[rbldnsd] ipv6 support: beginnings of an ip6trie dataset

Tue Mar 19 22:59:44 MSK 2013

On Tue, Mar 19, 2013 at 12:26:14PM +0400, Michael Tokarev wrote:
> 13.03.2013 01:44, Jeff Dairiki wrote:
> > On Sat, Mar 02, 2013 at 11:26:55AM -0800, Jeff Dairiki wrote:
> []
> > Okay, it took longer than two or three days, but I've completely
> > redone the trie implementation (several times, at this point...) I
> > think it was worth it. The current implementation uses less memory
> > than the previous one by roughly a factor of three.  For details on
> > the implementation, see the essay-like comments at the top of btrie.c.
> > 
> > The code is at:
> > 
> >    https://github.com/dairiki/rbldnsd
> > 
> > The actual code is in the 'ipv6' branch:
> > 
> >    https://github.com/dairiki/rbldnsd/tree/ipv6
> > 
> > If you don't want to deal with the git, you can fetch a tarball from:
> > 
> >    https://github.com/dairiki/rbldnsd/tarball/ipv6/rbldnsd.tar.gz
> 
> This is really _excellent_ stuff.

Thank you!

> I never really bothered to
> understand how these tries work, I just borrowed the trie
> implementation from somewhere else, still not understanding
> the inner workings.  To my shame.
>
>
> But your code looks very good.  I have a few minor comments,
> but these are just that - minor, the core thing is good.
> 
> Now looking at it all, maybe we should change all the types
> used in the code to always be in network byte order, the
> same way your trie works?  I mean, the ip4addr_t &friends?

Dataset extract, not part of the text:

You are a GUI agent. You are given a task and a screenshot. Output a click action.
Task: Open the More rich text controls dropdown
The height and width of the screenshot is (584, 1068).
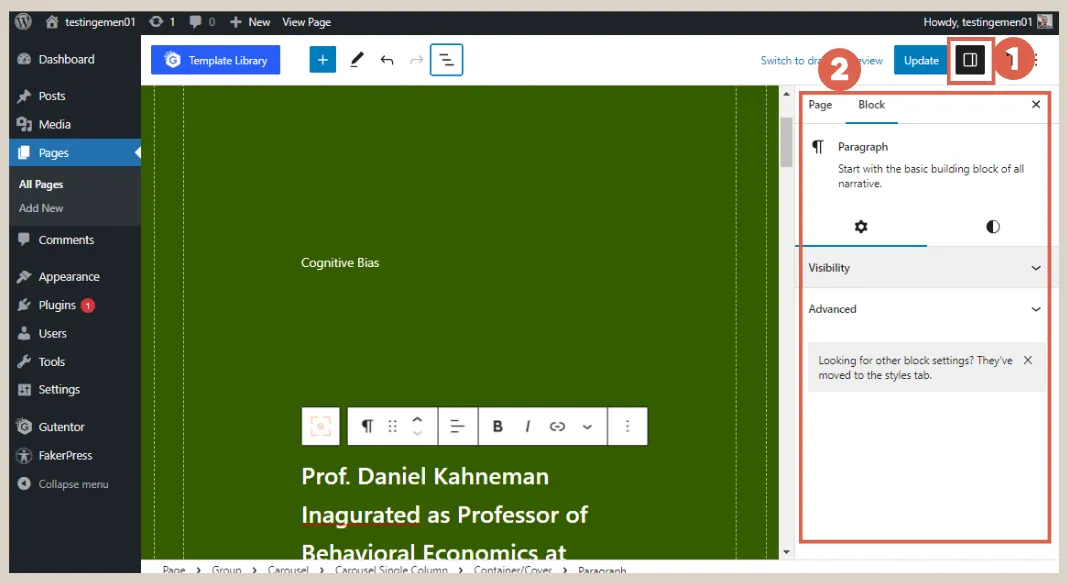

Personally, I don't think that is particularly important.
Performance-wise I think it is a non-issue; the only reason I see to
consider the change is for code readability or aesthetics.  If one
were starting from scratch, then possibly it would be worth using
network byte-order (though there are still advantages and
disadvantages to either choice.)  As things stand, there are only a
few (three?) places in the code where there is a byte-order impedance
mismatch (where byte-order needs to be swapped).

> On the other hand, how do you think, if we change the trie
> prefix to use words instead of bytes?  I *guess* using native
> word comparisons instead of memcmp should work better?

I started out using words instead of bytes, but there are a few
reasons why storing the prefix as bytes worked out better.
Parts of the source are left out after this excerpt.